To confirm this hypothesis, this study examined the effect of air–sea coupling on the formation and dissipation of sea fog. The effect of variations in SST on the formation and dissipation of advection and steam fog events were investigated by carrying out numerical experiments for an advection fog event and a steam fog event using a mesoscale coupled model and an uncoupled atmospheric model. In addition, the factors associated with the lifetime and density of sea fog were examined. To accomplish this, two sea fog case studies over the Yellow Sea were considered. Section 2 presents a brief description of the coupled model and experimental design. Section 3 describes advection and steam fog case studies with observational analyses. Section 4 discusses the effect of air–sea interaction, and section 5 reports the discussion and conclusions.

2. Model description and experimental design

A mesoscale model is needed to simulate accurately sea fog events that occur on a time scale of a few hours and spatial structure on both the microscale and mesoscale. Under weak large-scale flow, mesoscale motions lead to a meandering of the wind direction, and the generation of turbulence by unresolved mesoscale motions becomes important (Mahrt 2007). A coupled ocean–atmosphere mesoscale model, which including the Naval Research Laboratory Coupled Ocean–Atmosphere Mesoscale Prediction System (COAMPS;1 Hodur 1997) as the atmospheric component and the Regional Ocean Modeling System (ROMS; Shchepetkin and McWilliams 2005) as the ocean component, was developed for the west coast of the Korean Peninsula. Data exchange using the Model Coupling Toolkit (MCT; Larson et al. 2005; more information is available online at http://www-unix.mcs.anl.gov/mct) was performed at 20-s intervals during the data exchange sessions via the MCT. The ocean model receives the predicted wind stress and heat flux from the atmospheric model, and the atmosphere receives the SST updated from the ocean model. For a detailed description of the coupled mesoscale model for system components and model coupling strategy, please refer to the report of Perlin and Skyllingstad (2007).

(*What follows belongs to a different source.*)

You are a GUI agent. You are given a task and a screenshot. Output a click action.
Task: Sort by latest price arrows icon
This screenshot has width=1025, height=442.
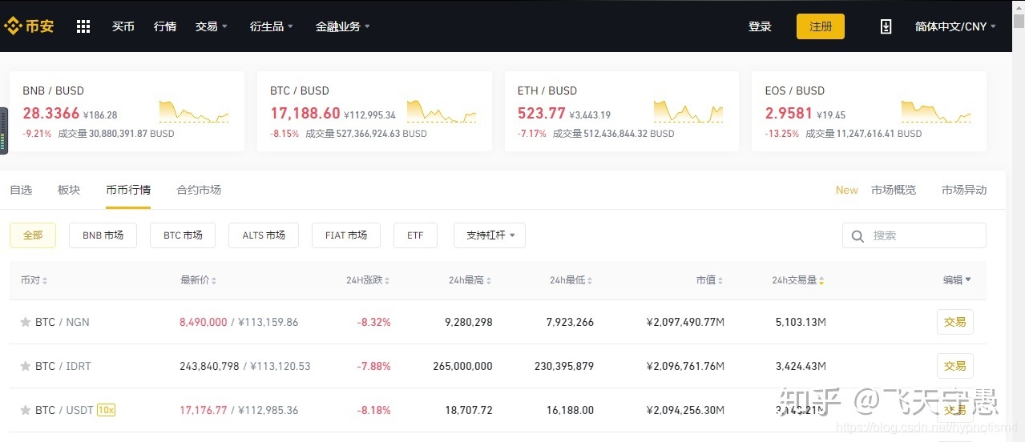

Table 1 lists the numerical experiments. The model domain is 32.0°–38.5°N and 123.8°–128.0°E, with a horizontal resolution of 0.03° (about 3 km) and a vertical resolution of 30 layers for both the atmospheric and ocean models. The simulations denoted by the uncoupled COAMPS are the control run, and the coupled simulations employ the coupled COAMPS–ROMS model system. In all simulations, the lateral boundary conditions were provided by the U.S. Navy Operational Global Analysis and Prediction System (NOGAPS; Hogan et al. 1991). In addition to NOGAPS, observational data including the surface, upper-air sounding, aircraft and satellite data (from the Global Ocean Data Assimilation Experiment (GODAE); more information is available online at http://www.usgodae.org), which were quality controlled (Barker 1992), were assimilated into the initial model fields using multivariate optimum interpolation analysis (MVOI). The initial SSTs were created using the NOGAPS SST, satellite data from Geostationary Operational Environmental Satellites (GOES) and Multichannel Sea Surface Temperature (MCSST), and observation data from two buoys (from GODAE), located near the west coast of the Korean Peninsula. In the uncoupled runs, fixed SSTs were used during the integration period. In addition to the initial SSTs, the coupled simulations used the 10-yr spinup temperatures, salinity, and currents formed by cycling on the first year. Daily QuikSCAT winds were also used.

3. Experimental cases

a. Advection fog (5–6 July 2008)

An extensive cloud and sea fog area was observed over the Yellow Sea on 5 and 6 July 2008. Figure 1a shows the Moderate Resolution Imaging Spectroradiometer (MODIS) visible image of the National Aeronautics and Space Administration (NASA) Terra satellite, which was obtained at 1140 LST2 on 6 July 2008. A large patch of sea fog appeared in the Yellow Sea, which can be identified as fog according to the method reported by Bendix et al. (2005) and low visibility (<1 km) based on surface observations. The heights at the top of the fog over the west coast of Korea were estimated to be approximately 237 and 351 m according to sounding data obtained from the A station (47102, 38.0°N, 124.6°E) and B station (47169, 34.7°N, 125.5°E) marked in Fig. 1a, respectively. The depth of the fog is defined as a dew point depression <3°C below the inversion layer. The height at the top of the fog at the stations was lower, and was estimated to be approximately 250 m at 0900 LST 6 July 2008.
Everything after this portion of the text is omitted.